ЗАДАНИЕ 1: Определите, соответствуют ли воспоминаниям Инары Озолини утверждения (а), (б) и (в): (а) Инара Озолиня родилась в 1936 году; (б) мать могла преподавать все предметы до 10-го класса; (в) в хозяйстве было две лошади. На каждое ответьте «да» или «нет» и приведите решающие слова текста точной цитатой.
ЗАДАНИЕ 2: Продолжите воспоминания Инары Озолини одним абзацем, начиная сразу после последнего приведённого предложения.

14 06 1941

убийство отцов

Озолиня Инара родилась в 1936 году.


 страница 178

Звать меня Инара Озолиня. Родилась я в Лау-берской волости Огрского района. Отец и мать преподавали в местной школе. Отец преподавал и военное дело, а мама окончила учительский институт и до 6-го класса могла преподавать все предметы.

Наше хозяйство считалось новым, было у нас 26 гектаров, считались богатыми по сравнению с нынешними временами. Большой хлев, коровы, три лошади, мелкая живность.

ПРЕДОСТАВЛЕННЫЕ ДАННЫЕ:
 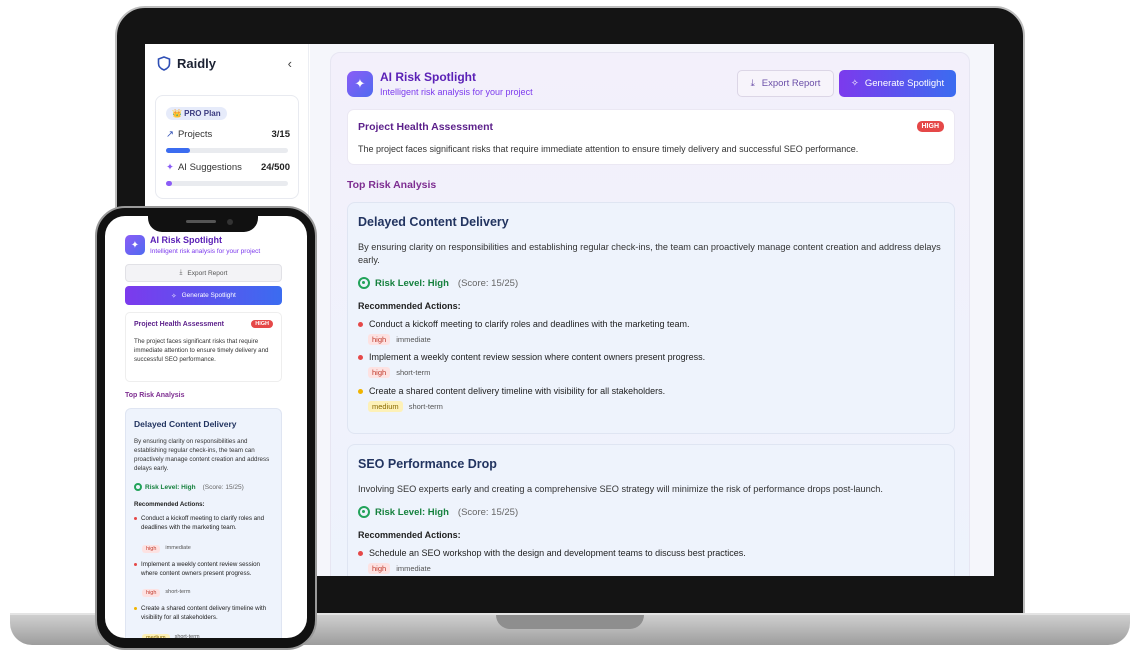 I want to click on export-label: Export Report, so click(x=208, y=273).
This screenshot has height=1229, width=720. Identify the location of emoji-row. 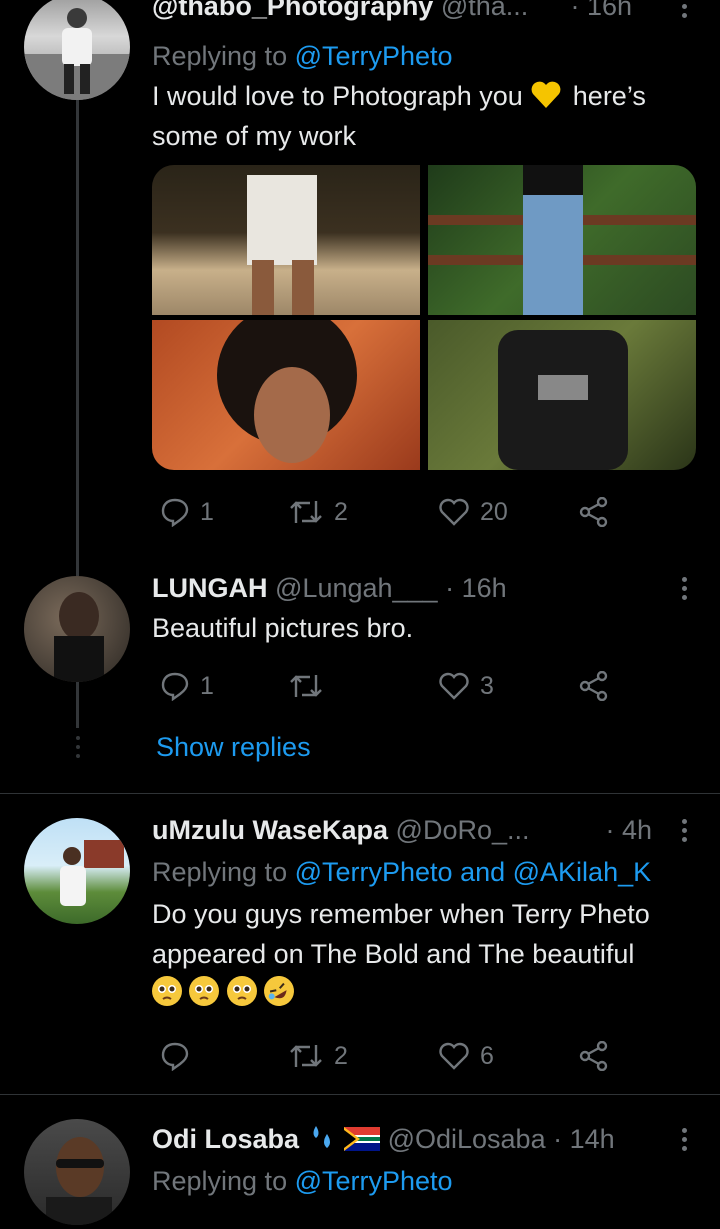
(424, 991).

ОЖИДАЕМЫЙ ОТВЕТ 1:
(а) Да: «Озолиня Инара родилась в 1936 году».
(б) Нет: «до 6-го класса могла преподавать все предметы».
(в) Нет: «Большой хлев, коровы, три лошади, мелкая живность».

ОЖИДАЕМЫЙ ОТВЕТ 2:
В 1941 году нас всех - маму с тремя малолетними детьми - вывезли в Россию. Сначала всех из Лауберской волости привезли в Сунтажи, ждали, пока не укомплектуют состав семьями с других хуторов, из волостей. Отец был командиром айзсар-гов и знал, что будут высылать, поэтому ушел в лес. Он решил, что если его не будет дома, то и нас не вышлют. Но когда увидел, что нас увозят, на лошади примчался в Сунтажи, догнал нас. Один раз они с мамой встретились в Сунтажи, потом каждого посадили в отдельный вагон и привезли сначала в Ригу, а потом эшелоны шли параллельно. Захватить с собой ничего не успели. В два мешка запихнули какие-то вещи - мама растерялась, к тому же дело было летом, когда весь скот на пастбище, она и об этом беспокоилась, так что толком ничего не взяли, и бабушка привезла на станцию в Сунтажи хлеб и сало. Помню, захватила еще и мамин народный костюм. И всем нам из него в России пошили какую-то одежду.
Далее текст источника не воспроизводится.